Network management workflow (or, GSoC report #4)

Things are moving absolutely faster than I could expect. Since the last report, I was able to improve the new Other Locations view so much!

I could spend a few boring paragraphs trying to explain how things work now… but no. I love videos. People love videos. Technology enabled us to make videos, so let’s watch a video!

You know what’s best? It’s really getting in shape for merge. It also fixed a very annoying bug in Nautilus (though this work is happening in Gtk+). Next step is Nautilus!


6 responses to “Network management workflow (or, GSoC report #4)”

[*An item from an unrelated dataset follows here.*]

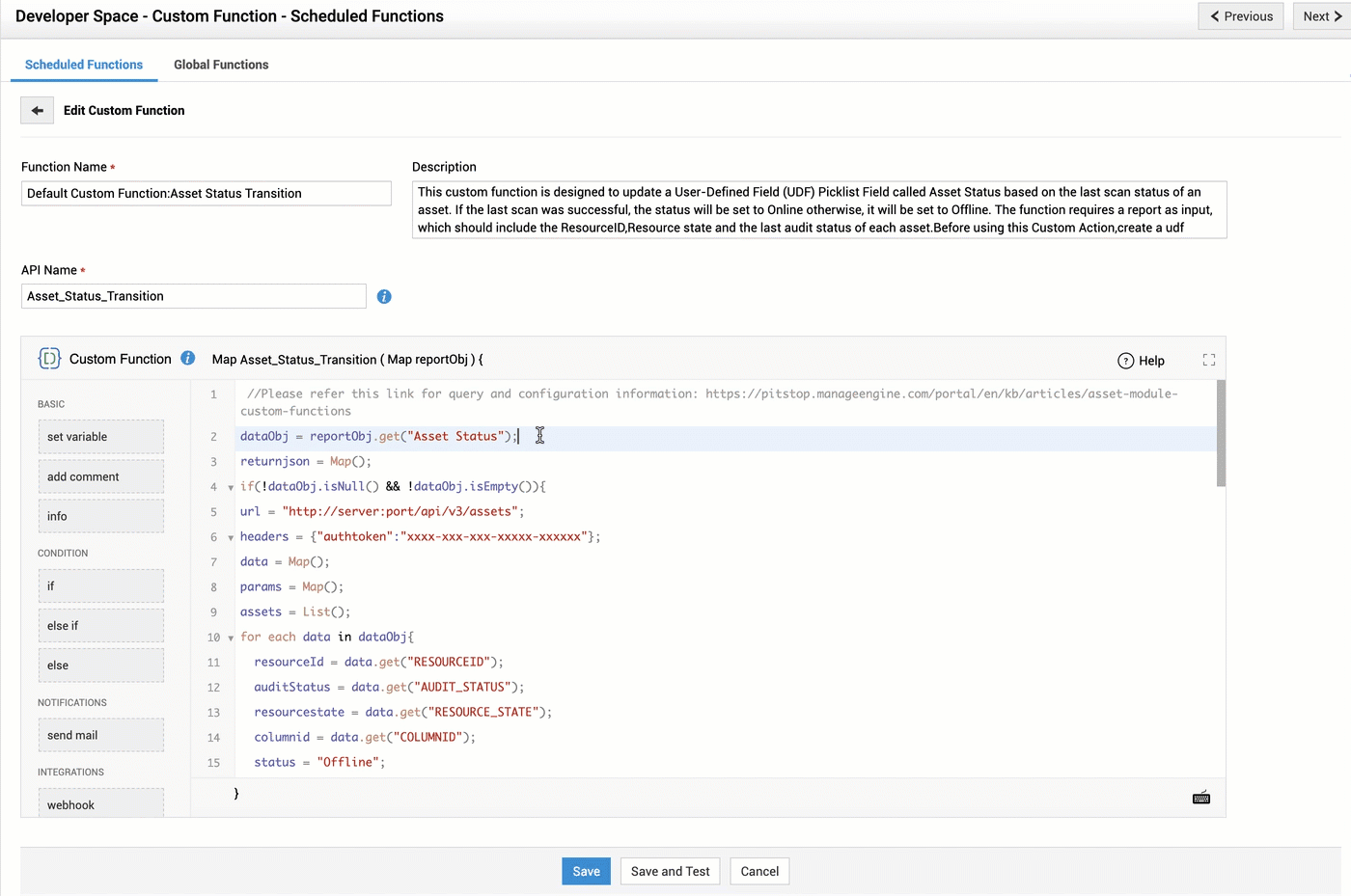Click the code editor vertical scrollbar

  1. “I could spend a few boring paragraphs trying to explain how things work now… but no. I love videos. People love videos. Technology enabled us to make videos, so let’s watch a video!”

    Some people – and we may be ornery, cranky old people waving sticks at the youngsters on our lawns, but we’re people nonetheless! – can’t stand videos and would much rather have the boring paragraphs next time. I can read something 5x faster and with much less disruption to my workflow than I can watch a video of it.

    1. I by no means meant to offend anyone with this paragraph, and I apologise if you felt offended in any way. There is a list of changes in the description of the video, if you care to look.

  2. Hey, would it make sense for the samba “root” (or whatever smb:/// is) to appear inside the disclosure triangle ? – or … well, some way of browsing the network routes – I guess it would need some design ?

    1. I’m porting the exact same functionality of the old Nautilus’ “Connect to Server” dialog. The dialog also saved “smb:///” root, and so I did.

      I don’t want to break with the current workflow people may have developed with Nautilus, so I will keep it like that until we find a very good reason to not keep “smb:///” & cia.

  3. […] space for  the sidebar to display what really matters. The implementation progress in Gtk+ is well documented here, as well as in […]

  4. […] know, last cycle I worked as a Google Summer of Code intern with Gtk+ and Nautilus. We saw the very positive results of it. And the picky eyes out there noticed that I wrote with these exact words: […]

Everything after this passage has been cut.